4. In relazione ai rispettivi ambiti di competenza, gli enti locali e la Provincia coinvolgono i soggetti di cui al comma 3 ciascuno secondo
le proprie specificità, nella programmazione, nella gestione e nella valutazione degli interventi di cui al capo V.
5. In particolare, gli enti locali e la Provincia valorizzano il ruolo della famiglia, tenendo conto dei bisogni e dei diritti dei singoli
nell'ambito dei rapporti familiari e dei rapporti delle famiglie con la società; riconoscono il ruolo del terzo settore nell'attuazione di
processi di crescita del capitale sociale della comunità; assicurano l'informazione e la concertazione con le organizzazioni sindacali
maggiormente rappresentative a livello provinciale.

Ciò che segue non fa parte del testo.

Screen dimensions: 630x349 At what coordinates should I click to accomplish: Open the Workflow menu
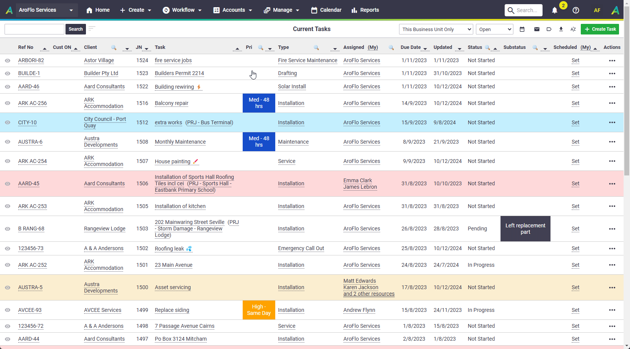182,10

Riconoscono altresì l'apporto peculiare del volontariato nella realizzazione del
sistema integrato delle politiche sociali, in ragione del suo contributo alla risposta ai bisogni e della sua capacità di rafforzare la
coesione sociale attraverso la realizzazione di reti a sostegno delle situazioni di marginalità e di disagio e attraverso l'offerta, anche in
raccordo con i servizi sociali e con i soggetti affidatari, di aiuti di base e di prestazioni elementari, ancorché occasionali.
Riteniamo opportuno, modificare il 5 comma ove viene esplicitato il ruolo del volontariato sociale,
ruolo che ci sembra relegato all’operatività elementare (ricordiamo, ad esempio, che molto, spesso i
consigli di amministrazione sono formati da volontari che sono persone esperte e qualificate che
gestiscono materie complesse), mancando dell’accezione più culturale che il mondo del
volontariato ha portato e porta all’interno della società civile.
Proposta
5 bis)
Gli enti locali e la Provincia riconoscono l'apporto peculiare del volontariato sociale nella
realizzazione del sistema integrato delle politiche sociali, in ragione del suo contributo alla risposta
ai bisogni e della sua capacità di rafforzare la coesione sociale attraverso la realizzazione di reti di
sostegno.
A tal fine si valorizzano le iniziative che promuovano:
a) la costruzione di una cultura del volontariato mirata all’informazione, alla sensibilizzazione,
all’educazione sociale ed alla partecipazione dei cittadini, attraverso servizi specifici ed iniziative
rivolte alla comunità;
b) la formazione del volontariato sociale, anche in raccordo con il settore sanitario e scolastico, al
fine di incrementare l’integrazione del sistema dei servizi alla persona e la coesione sociale;
c) l’attività e la presenza del volontariato sociale, anche per attività di base e complesse, sia nei
servizi pubblici sia in quelli di terzo settore.